I have invited your comments before on the subject of music, but I would be glad to here from you again. What does music mean to you? Would worship be worship without music? What sort of music is the "right" music for praise?

http://groundlingearthyheavenly.blogspot.ca/2012/10/close-to-home.html

4 comments:

  1. I've been thinking about this a lot and I think the best way for me to describe my personal experience with music, is to say that sometimes it stirs my soul and gets me connected, while it waits for my brain to catch up. Sometimes when I hear a message through words alone, it can take a while to process. With music, my body and soul can react and engage, almost as if it's giving the ole' thinker a nudge to listen harder.

    You said something recently about how music and scripture can both penetrate when someone may be unresponsive, or suffering with dementia or Alzheimer's. Having two children who are non-verbal, we have also found that music is what connects us to them, when nothing else seems to. We sing our schedules and make songs out of lessons. There was once a time when one of my boys used to bolt and run away, that I had to sing a Wiggles song at the top of my lungs and it would stop him in his tracks and he would come back to me. There is a show on television this season, called Revolution, where the electricity went out across the planet 15 years before. There was a scene where there was a blip of power, that allowed one character to hear music play from a 15 year-silenced radio. My son and I talked about it afterwards and both agreed that life without music would be one of the hardest losses to bare in life. I feel the same if music were not a part of our church experience.

    ReplyDelete
  2. This says it for me about music. It is words from a Eric Bogle song.(he is in my top 5 singer/songwriters) have all his music.

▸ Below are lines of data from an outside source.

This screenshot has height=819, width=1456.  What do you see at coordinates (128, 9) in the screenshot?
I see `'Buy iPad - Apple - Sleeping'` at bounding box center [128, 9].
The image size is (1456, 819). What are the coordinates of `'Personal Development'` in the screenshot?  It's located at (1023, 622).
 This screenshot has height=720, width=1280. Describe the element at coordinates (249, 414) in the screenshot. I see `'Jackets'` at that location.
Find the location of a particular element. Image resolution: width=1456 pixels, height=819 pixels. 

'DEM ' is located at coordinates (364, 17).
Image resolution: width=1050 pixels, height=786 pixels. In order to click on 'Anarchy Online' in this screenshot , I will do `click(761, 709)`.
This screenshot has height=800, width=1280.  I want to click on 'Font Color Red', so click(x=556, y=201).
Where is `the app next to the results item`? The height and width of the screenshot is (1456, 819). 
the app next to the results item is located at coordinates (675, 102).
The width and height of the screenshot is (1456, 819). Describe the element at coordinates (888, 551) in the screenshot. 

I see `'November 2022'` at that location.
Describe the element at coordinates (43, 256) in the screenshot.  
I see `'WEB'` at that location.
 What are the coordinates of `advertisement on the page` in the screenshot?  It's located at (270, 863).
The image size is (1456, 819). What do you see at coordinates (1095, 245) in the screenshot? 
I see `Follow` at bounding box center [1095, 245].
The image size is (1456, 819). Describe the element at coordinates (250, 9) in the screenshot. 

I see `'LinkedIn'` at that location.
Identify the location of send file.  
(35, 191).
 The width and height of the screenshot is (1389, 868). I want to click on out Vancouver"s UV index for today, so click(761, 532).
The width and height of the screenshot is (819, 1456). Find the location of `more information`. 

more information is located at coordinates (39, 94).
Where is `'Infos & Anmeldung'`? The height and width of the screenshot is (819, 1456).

    It is from a song called "The Last Note"
    Chorus
    Don't know what music means to you
    But that's what music means to me
    It can capture my heart
    Yet somehow set it free
    It can tear me to pieces
    Yet somehow make me whole
    It gives me hope
    And feeds my soul.

    ReplyDelete
  3. I like that Laurie, will have to find that singer, as those words are how I feel.

    As a Louise Penny fan, I await this weekend when my signed copy of "A Beautiful Mystery" arrives.

    ReplyDelete
  4. Nancy, can give you a CD of his if you want. Let me know.